In the exhibition Loss, reverence and longing: Anzac stories from the home front, the artists have drawn inspiration for their work from everyday things from rural Australian households during the Great War.
The exhibition is a joint project between CSU, the Wagga Wagga Art Gallery.
Co-curator, exhibitor and lecturer in creative arts and design at CSU's School of Communication and Creative Industries Ms Julie Montgarrett said the exhibition features objects from the collection Pioneer Women's Hut at Tumbarumba.
"The trauma is there in small objects, a shrapnel brooch and a chocolate box, that's where the loss of sons, brothers, fathers and uncles, becomes tangible. A grief often 'owned' too many times in the one family," she said.
"The artists have responded to this year's Anzac centenary by creating significant new works that reflect the often denied or overlooked, yet profound, experiences of those on both the home front and those who left home and returned broken."
An essay in the catalogue by CSU lecturer in art history and visual culture Dr Sam Bowker shares a personal story of how the death of his great grand-uncle Alwynne Stanley ('Stan') Bowker at Gallipoli affected his family.
Dr Bowker writes, "Stories like these feature in many Australian family histories.
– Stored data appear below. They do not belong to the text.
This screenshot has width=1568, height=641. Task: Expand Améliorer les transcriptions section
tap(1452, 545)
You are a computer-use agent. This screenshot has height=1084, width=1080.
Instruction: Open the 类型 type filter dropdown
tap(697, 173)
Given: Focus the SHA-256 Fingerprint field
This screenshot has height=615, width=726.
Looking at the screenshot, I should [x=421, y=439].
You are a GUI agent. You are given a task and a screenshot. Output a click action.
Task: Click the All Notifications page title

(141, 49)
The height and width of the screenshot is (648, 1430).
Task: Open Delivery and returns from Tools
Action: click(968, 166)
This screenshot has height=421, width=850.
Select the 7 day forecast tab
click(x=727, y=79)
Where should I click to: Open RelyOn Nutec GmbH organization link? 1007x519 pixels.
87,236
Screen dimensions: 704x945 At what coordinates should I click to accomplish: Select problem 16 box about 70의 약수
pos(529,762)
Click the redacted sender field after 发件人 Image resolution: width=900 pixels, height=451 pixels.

They are oral histories of wasted talent and a loss of purpose that do not translate to the earnest language of cenotaphs, official art, or public war memorials."
Other CSU staff, students and graduates featured in the exhibition include:
Emeritus Professor David Green
Lecturer in photography Mr Christopher Orchard
Senior lecturer in art history and visual culture Dr Neill Overton
Adjunct senior lecturer in English Mr David Gilbey
Graduate Mr Jacob Raupach
PhD graduate Dr Annette Brown
CSU student Mr Vic McEwan
CSU student and Wiradjuri Elder Aunty Lorraine Tye
CSU student Ms Linda Elliott
"Hopefully this exhibition of objects and artist's works can present an open subversive honesty of quiet alternatives to stand against narrow Remembrance to challenge our closed patriotic assumptions of commemoration," said Ms Montgarrett. "Art works should evoke all human experiences, speak to difficult things as much as they recall joy."
The exhibition, Loss, reverence and longing: Anzac stories from the home front is at the Wagga Wagga Art Gallery, Morrow Street in Wagga Wagga until Sunday 31 May. It is curated by CSU's Ms Montgarrett and Ms Linda Elliot from the Wagga Wagga Art Gallery.